Word and item position data:
+ + +
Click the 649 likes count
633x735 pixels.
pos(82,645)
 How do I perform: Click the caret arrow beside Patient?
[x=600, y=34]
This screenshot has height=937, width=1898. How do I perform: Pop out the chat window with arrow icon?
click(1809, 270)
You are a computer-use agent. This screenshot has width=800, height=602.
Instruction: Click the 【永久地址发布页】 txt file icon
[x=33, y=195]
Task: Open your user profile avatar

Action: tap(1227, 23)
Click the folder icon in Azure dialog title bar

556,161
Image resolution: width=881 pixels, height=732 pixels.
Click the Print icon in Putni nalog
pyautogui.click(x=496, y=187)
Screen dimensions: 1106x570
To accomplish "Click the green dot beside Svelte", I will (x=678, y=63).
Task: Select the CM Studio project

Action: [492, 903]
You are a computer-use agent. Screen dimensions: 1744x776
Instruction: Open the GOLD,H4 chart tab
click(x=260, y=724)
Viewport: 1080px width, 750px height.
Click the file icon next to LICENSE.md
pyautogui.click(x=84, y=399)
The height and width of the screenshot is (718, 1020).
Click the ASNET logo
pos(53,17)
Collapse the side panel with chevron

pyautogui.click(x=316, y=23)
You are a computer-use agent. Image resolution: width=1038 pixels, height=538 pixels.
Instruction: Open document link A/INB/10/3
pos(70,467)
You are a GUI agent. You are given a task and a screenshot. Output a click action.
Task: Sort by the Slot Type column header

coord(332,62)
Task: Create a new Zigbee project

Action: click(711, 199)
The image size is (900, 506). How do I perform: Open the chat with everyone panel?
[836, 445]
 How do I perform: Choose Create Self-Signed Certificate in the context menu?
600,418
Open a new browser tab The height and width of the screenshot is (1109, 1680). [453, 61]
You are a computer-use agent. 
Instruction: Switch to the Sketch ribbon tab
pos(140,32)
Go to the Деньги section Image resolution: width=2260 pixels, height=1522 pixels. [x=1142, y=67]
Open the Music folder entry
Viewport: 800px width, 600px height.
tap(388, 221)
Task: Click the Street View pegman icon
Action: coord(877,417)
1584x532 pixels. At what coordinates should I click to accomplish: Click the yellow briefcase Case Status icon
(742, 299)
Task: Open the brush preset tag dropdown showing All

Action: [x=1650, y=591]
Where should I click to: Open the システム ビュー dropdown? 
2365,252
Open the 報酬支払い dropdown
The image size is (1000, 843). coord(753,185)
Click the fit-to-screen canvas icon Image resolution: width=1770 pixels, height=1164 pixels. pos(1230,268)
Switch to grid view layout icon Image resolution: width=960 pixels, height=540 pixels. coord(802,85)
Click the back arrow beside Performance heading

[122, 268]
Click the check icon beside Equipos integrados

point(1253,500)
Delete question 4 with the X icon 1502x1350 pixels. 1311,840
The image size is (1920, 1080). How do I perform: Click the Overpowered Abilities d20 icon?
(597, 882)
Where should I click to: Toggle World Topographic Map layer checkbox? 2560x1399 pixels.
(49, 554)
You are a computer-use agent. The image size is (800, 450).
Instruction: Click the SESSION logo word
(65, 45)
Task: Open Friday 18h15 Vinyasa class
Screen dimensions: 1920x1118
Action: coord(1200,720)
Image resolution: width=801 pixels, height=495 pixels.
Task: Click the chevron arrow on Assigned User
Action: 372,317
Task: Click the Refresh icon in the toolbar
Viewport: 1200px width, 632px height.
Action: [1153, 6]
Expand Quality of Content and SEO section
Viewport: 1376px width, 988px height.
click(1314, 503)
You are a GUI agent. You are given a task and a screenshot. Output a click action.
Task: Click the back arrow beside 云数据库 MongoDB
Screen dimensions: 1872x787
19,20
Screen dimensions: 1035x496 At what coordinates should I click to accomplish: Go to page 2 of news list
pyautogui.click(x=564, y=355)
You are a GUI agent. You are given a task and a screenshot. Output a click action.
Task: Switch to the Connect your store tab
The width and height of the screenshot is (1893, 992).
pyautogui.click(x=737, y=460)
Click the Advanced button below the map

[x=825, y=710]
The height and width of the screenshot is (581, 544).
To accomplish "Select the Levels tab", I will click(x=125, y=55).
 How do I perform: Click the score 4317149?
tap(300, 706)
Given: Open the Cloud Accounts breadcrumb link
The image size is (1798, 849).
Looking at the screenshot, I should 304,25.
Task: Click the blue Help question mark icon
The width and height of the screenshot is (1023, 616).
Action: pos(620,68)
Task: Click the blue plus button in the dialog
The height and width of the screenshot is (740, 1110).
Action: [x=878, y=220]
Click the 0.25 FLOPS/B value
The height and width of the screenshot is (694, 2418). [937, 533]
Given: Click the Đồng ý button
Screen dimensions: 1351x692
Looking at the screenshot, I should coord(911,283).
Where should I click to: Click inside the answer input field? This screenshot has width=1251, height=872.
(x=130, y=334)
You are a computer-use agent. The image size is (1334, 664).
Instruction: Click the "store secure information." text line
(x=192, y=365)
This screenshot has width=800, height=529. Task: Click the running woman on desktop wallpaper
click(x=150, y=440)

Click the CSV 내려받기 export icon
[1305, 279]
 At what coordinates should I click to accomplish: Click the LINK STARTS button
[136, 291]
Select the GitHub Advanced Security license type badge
+ + +
PROMPT: Copy the records from the start through the line containing "pos(140,32)", substituting "Command" for each occurrence of "Instruction". Leave everything else unchanged.

TASK RESPONSE:
Click the 649 likes count
633x735 pixels.
pos(82,645)
 How do I perform: Click the caret arrow beside Patient?
[x=600, y=34]
This screenshot has height=937, width=1898. How do I perform: Pop out the chat window with arrow icon?
click(1809, 270)
You are a computer-use agent. This screenshot has width=800, height=602.
Command: Click the 【永久地址发布页】 txt file icon
[x=33, y=195]
Task: Open your user profile avatar

Action: tap(1227, 23)
Click the folder icon in Azure dialog title bar

556,161
Image resolution: width=881 pixels, height=732 pixels.
Click the Print icon in Putni nalog
pyautogui.click(x=496, y=187)
Screen dimensions: 1106x570
To accomplish "Click the green dot beside Svelte", I will (x=678, y=63).
Task: Select the CM Studio project

Action: [492, 903]
You are a computer-use agent. Screen dimensions: 1744x776
Command: Open the GOLD,H4 chart tab
click(x=260, y=724)
Viewport: 1080px width, 750px height.
Click the file icon next to LICENSE.md
pyautogui.click(x=84, y=399)
The height and width of the screenshot is (718, 1020).
Click the ASNET logo
pos(53,17)
Collapse the side panel with chevron

pyautogui.click(x=316, y=23)
You are a computer-use agent. Image resolution: width=1038 pixels, height=538 pixels.
Command: Open document link A/INB/10/3
pos(70,467)
You are a GUI agent. You are given a task and a screenshot. Output a click action.
Task: Sort by the Slot Type column header

coord(332,62)
Task: Create a new Zigbee project

Action: click(711, 199)
The image size is (900, 506). How do I perform: Open the chat with everyone panel?
[836, 445]
 How do I perform: Choose Create Self-Signed Certificate in the context menu?
600,418
Open a new browser tab The height and width of the screenshot is (1109, 1680). [453, 61]
You are a computer-use agent. 
Command: Switch to the Sketch ribbon tab
pos(140,32)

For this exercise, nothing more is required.